Problem set:
- A) Rewrite the celebrity-gripes post from "I normally watch" down to "and Denise Richards!", replacing "mansion" with "penthouse".
- B) Carry on the celebrity-gripes post from where it stops.
━━ Supplied passage
3. “The Hills” Are Alive With Stupidity.
I normally watch various forms of entertainment news shows while I’m cooking dinner or writing this blog, but lately they’ve been inundated with inane “stories” on the girls from “The Hills”—a show I loathe almost as much as She-Who-Won’t-Be-Named (rhymes with Blaris Bilton). I tried to watch the show, and I was appalled and offended by the stupid dialogue, whiny nasally voices of the girls, and they’re ridiculously manufactured drama. It’s damn obvious that three twenty-somethings who haven’t gone to college couldn’t possibly live in a mansion, manage huge events, magically finance clothinglines or pay for all of that plastic surgery. The fact that these girls are making serious bank because daddy bought them reality shows makes me even angrier! And entertainment is my escape. So get this shit off my shows! Get it off the air! Tht includes you too, Dina Lohan and Denise Richards!

4. Christie Brinkley is a woman scorned, and she wants everyone to know it!
━━━━
━━ Records
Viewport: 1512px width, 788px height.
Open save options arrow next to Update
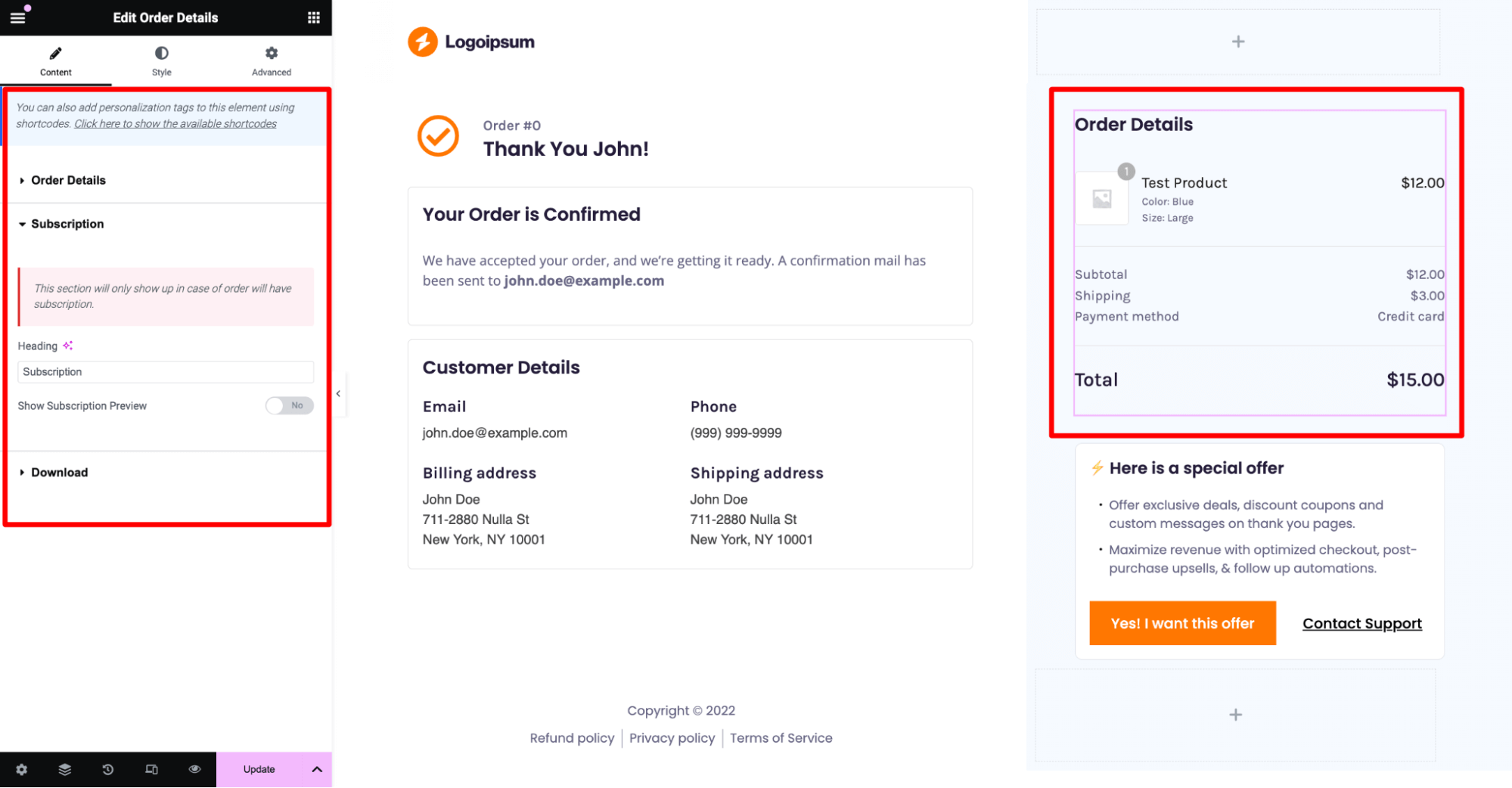(x=317, y=769)
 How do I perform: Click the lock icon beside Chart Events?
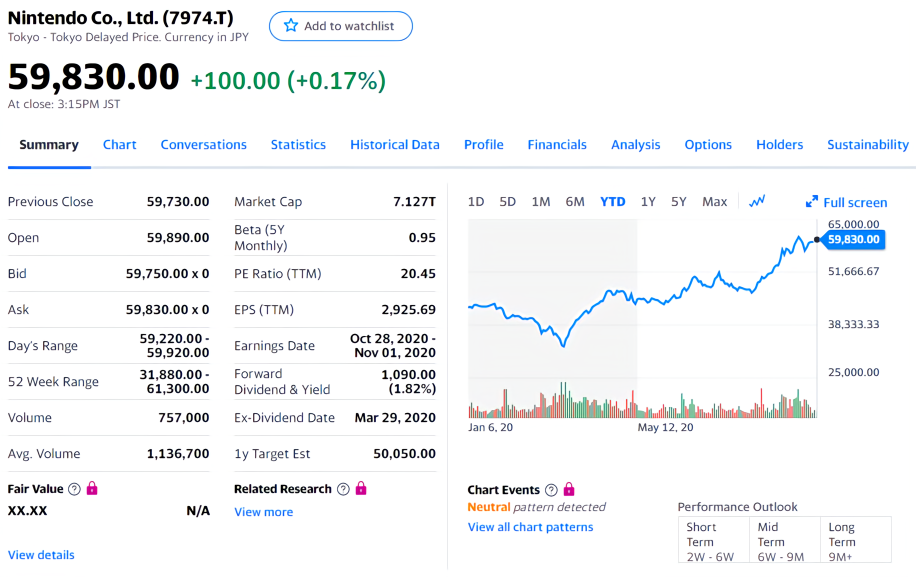click(569, 489)
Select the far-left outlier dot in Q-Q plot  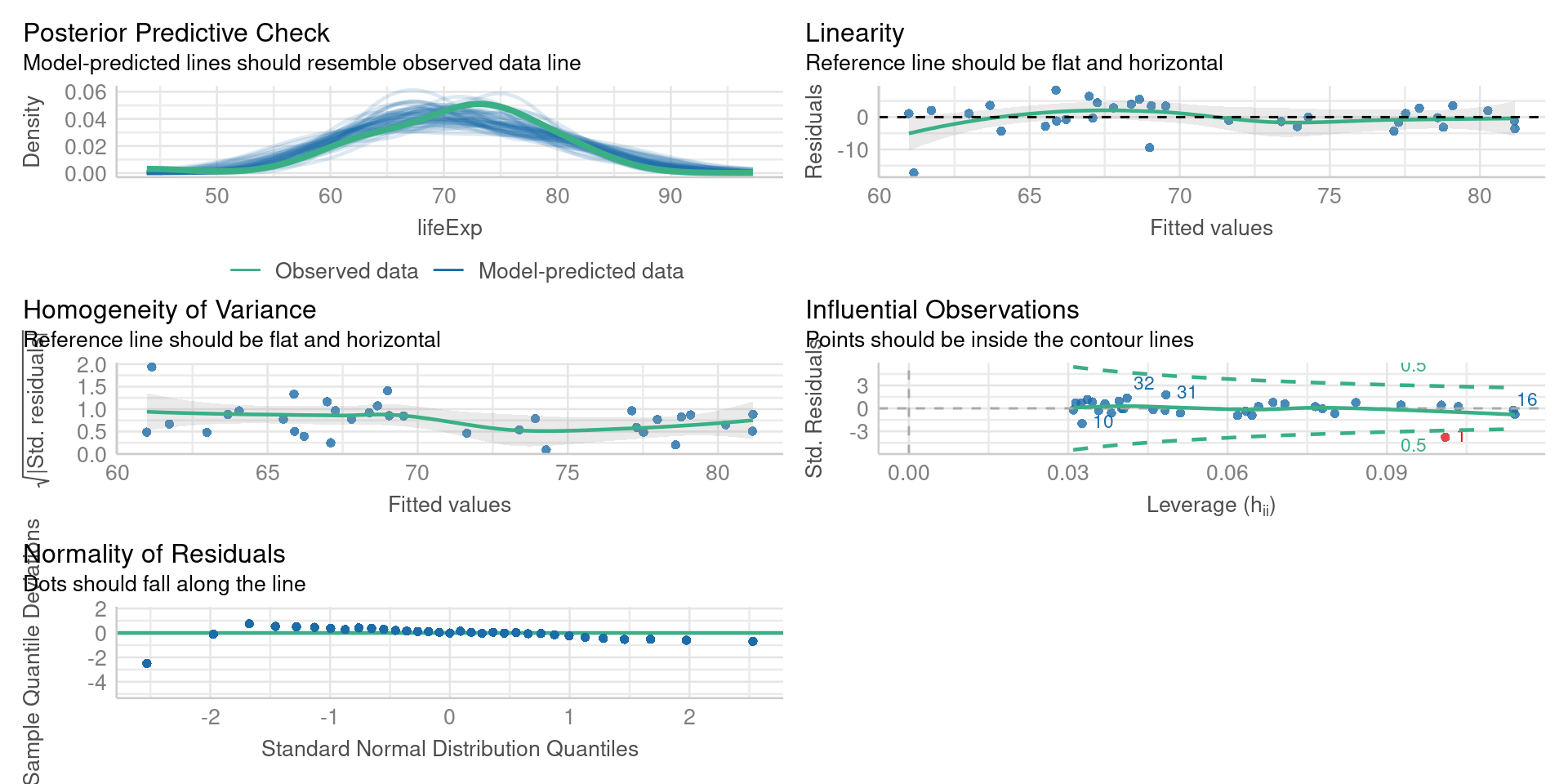pos(147,663)
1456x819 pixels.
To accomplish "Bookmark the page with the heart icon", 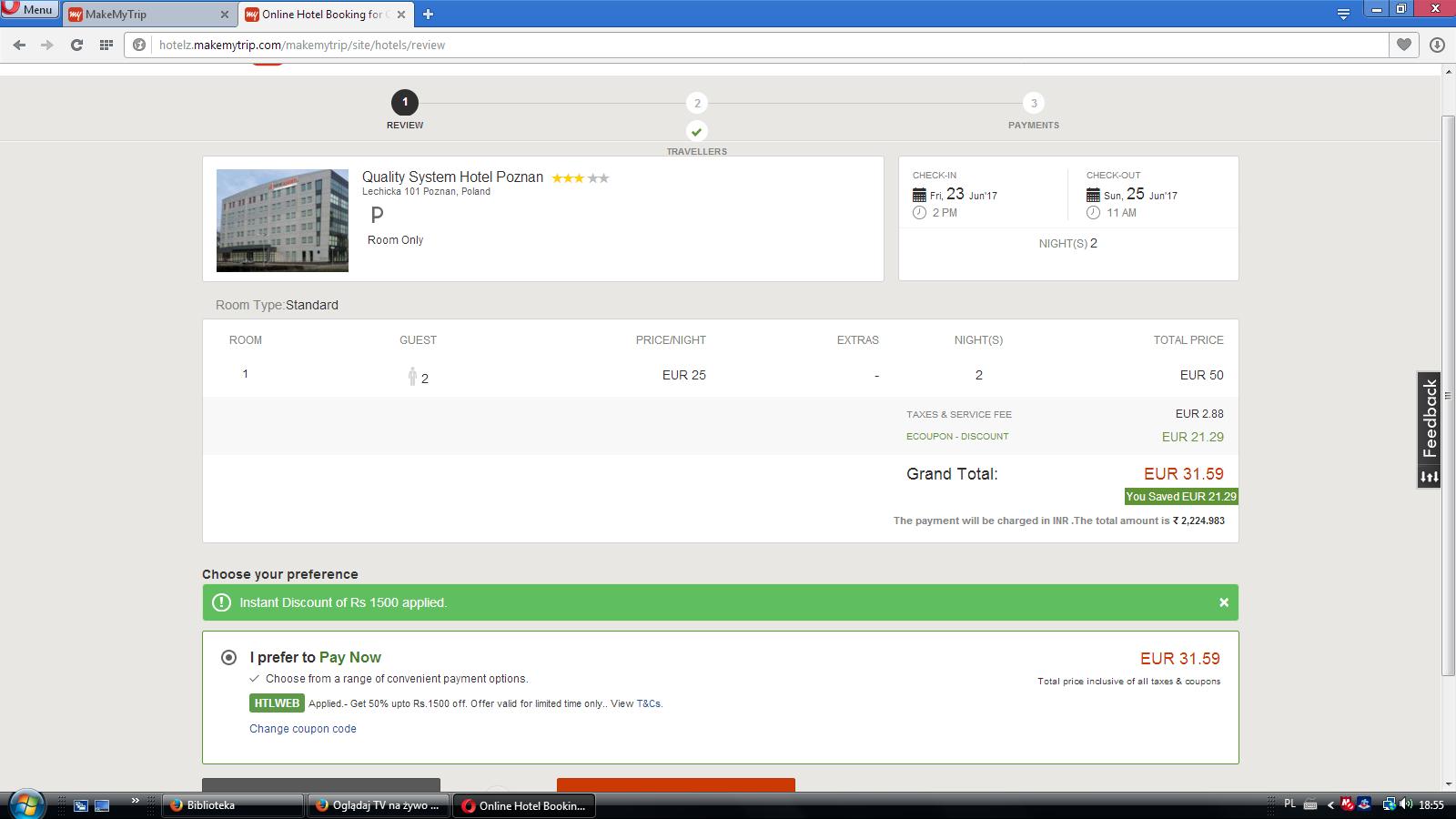I will click(x=1404, y=45).
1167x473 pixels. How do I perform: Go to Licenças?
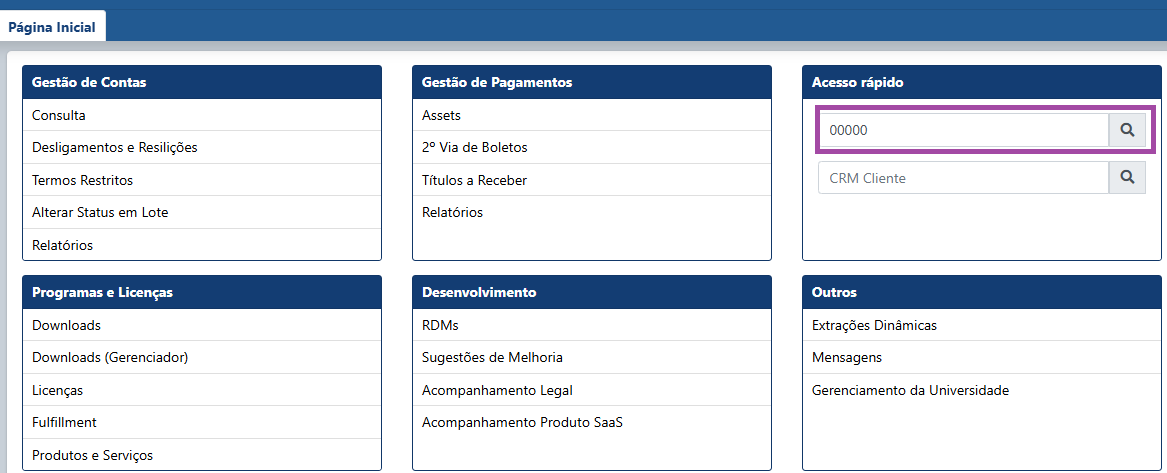pyautogui.click(x=57, y=390)
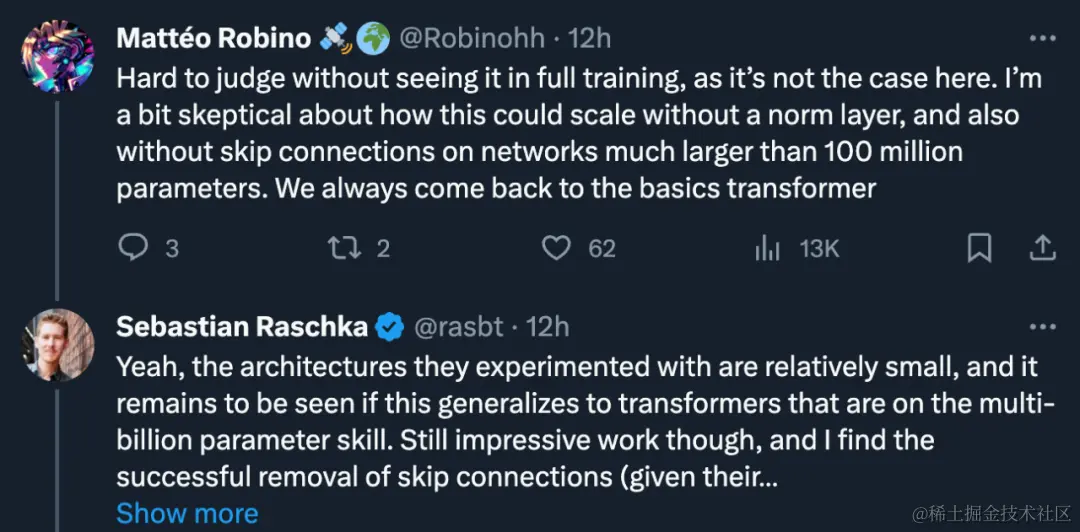Open Sebastian Raschka's profile photo
1080x532 pixels.
58,344
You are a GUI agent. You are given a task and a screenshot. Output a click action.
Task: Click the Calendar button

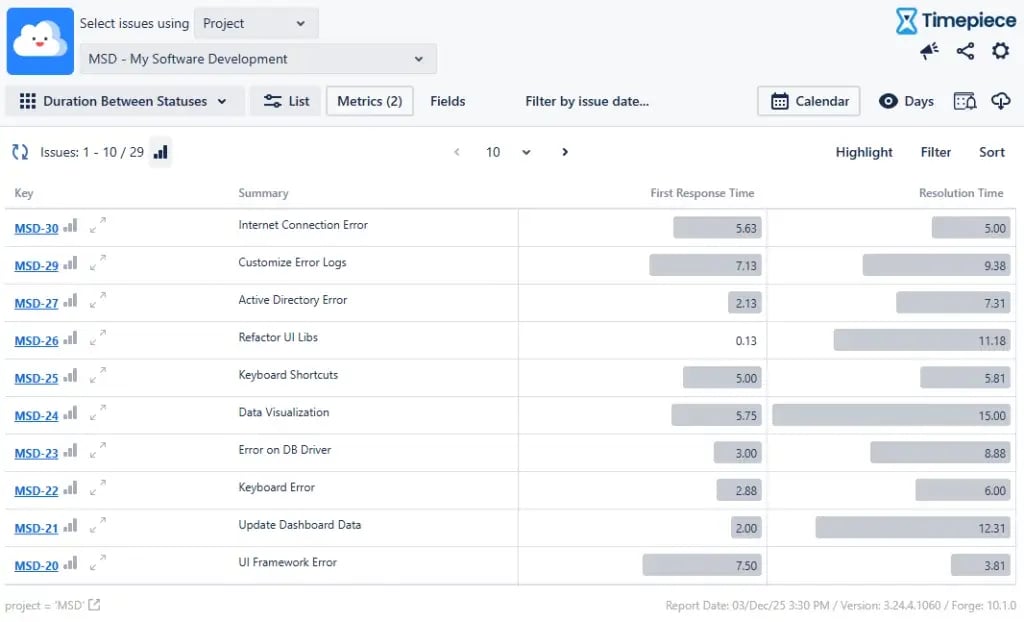point(810,101)
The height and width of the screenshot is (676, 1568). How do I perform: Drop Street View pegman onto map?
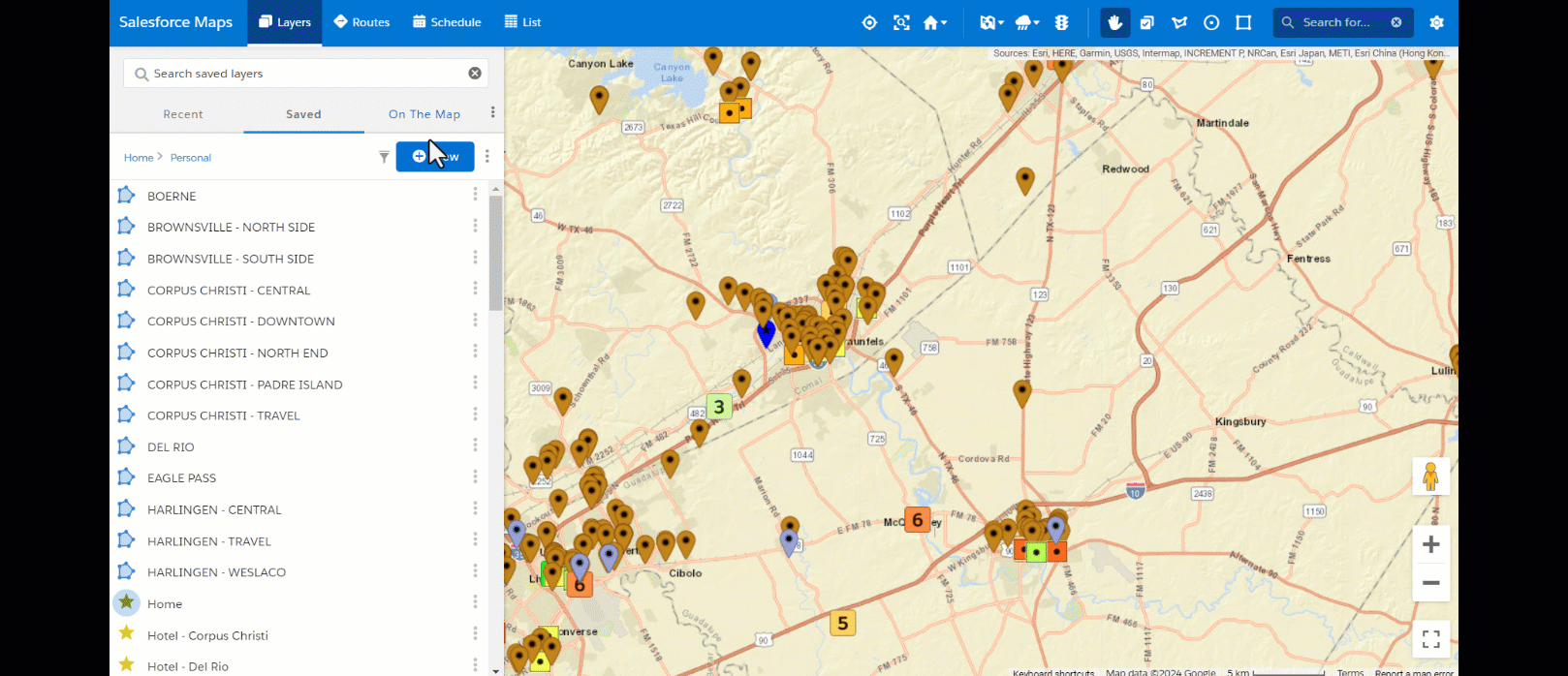click(1430, 476)
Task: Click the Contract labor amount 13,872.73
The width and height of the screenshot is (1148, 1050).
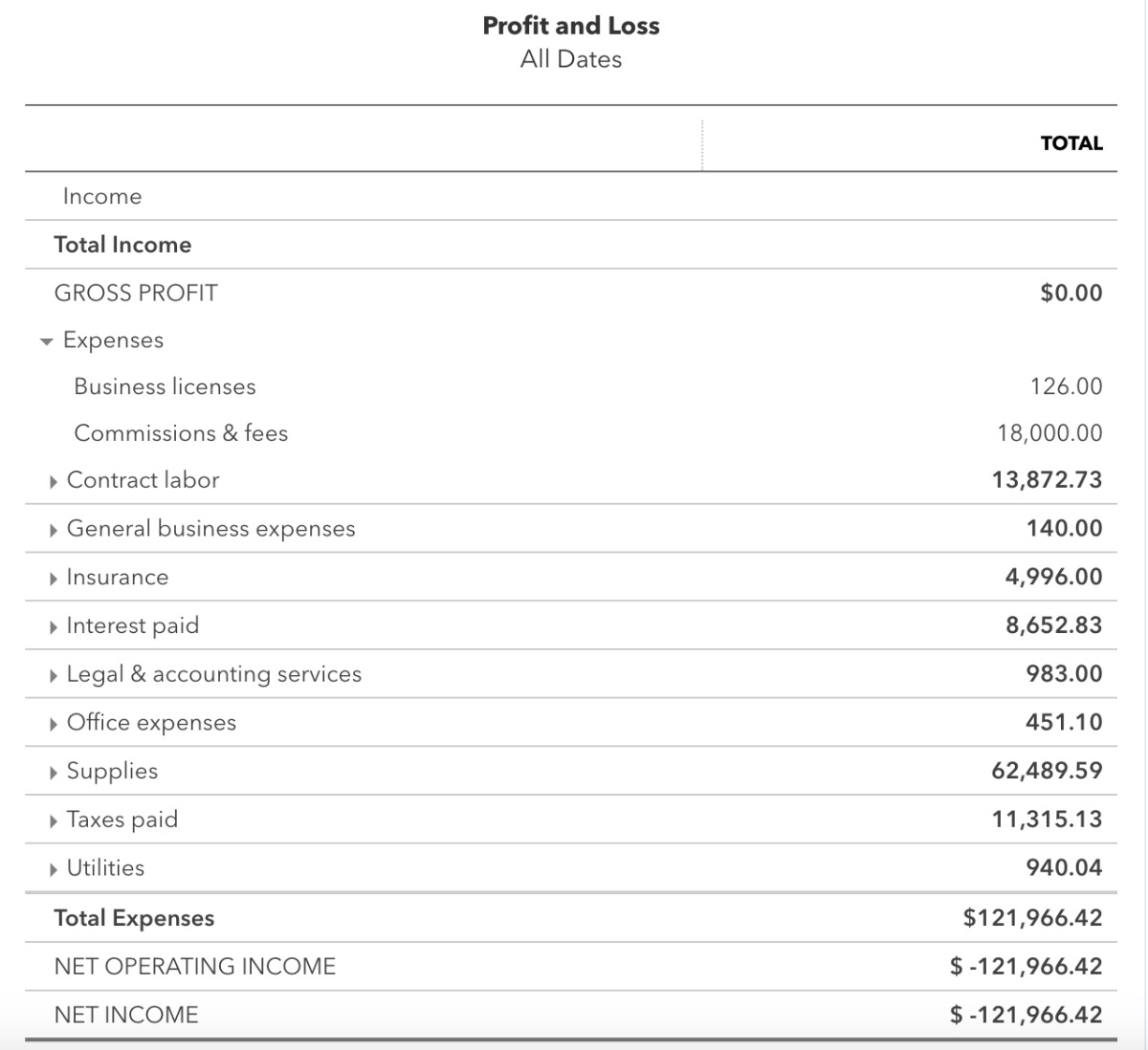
━━━━
Task-by-task answers:
- A)
I normally watch various forms of entertainment news shows while I’m cooking dinner or writing this blog, but lately they’ve been inundated with inane “stories” on the girls from “The Hills”—a show I loathe almost as much as She-Who-Won’t-Be-Named (rhymes with Blaris Bilton). I tried to watch the show, and I was appalled and offended by the stupid dialogue, whiny nasally voices of the girls, and they’re ridiculously manufactured drama. It’s damn obvious that three twenty-somethings who haven’t gone to college couldn’t possibly live in a penthouse, manage huge events, magically finance clothinglines or pay for all of that plastic surgery. The fact that these girls are making serious bank because daddy bought them reality shows makes me even angrier! And entertainment is my escape. So get this shit off my shows! Get it off the air! Tht includes you too, Dina Lohan and Denise Richards!

- B)
And we all know they have fury to spare! She happily has allowed her custody hearing to be open to the public (opposing a motion by her slimy, cheating ex-husband to close the proceedings), thus airing their dirty laundry and Brinkley’s “emotional” cheesy recaps of the end of their marriage to the entire nation. Now cheating is obviously a disgusting, hateful act to commit against the person you vowed to faithfully share your life with, however, it does not mean that you should willingly let the details of your marriage be disclosed for voracious public consumption. It is sullying the name her children’s father, which is a selfish and heartless thing to do to your children ontop of naming one of them SAILOR. I know you live in the Hamptons, but what the fuck is that about? I’ve never been the biggest fan of Brinkley, who looks great for her age, but you can be right without getting even. Her children are ultimately paying the price for her parents mistakes.

5. The Dark Knight starts at Midnight…
I have decided to attend my fair city’s midnight screening of “The Dark Knight” in just a couple of weeks. I’m insanely excited about it after falling prey to all of the Oscar-hype surrounding Heath Ledger’s final performance. I’m also a sucker for a good Superhero movie, and “Batman Begins” was amazing! I’m aware that this confession makes me the biggest geek with a blog, but I don’t care! Oh, and I’m going alone. I know, I can’t even look at myself in the mirror. LOL!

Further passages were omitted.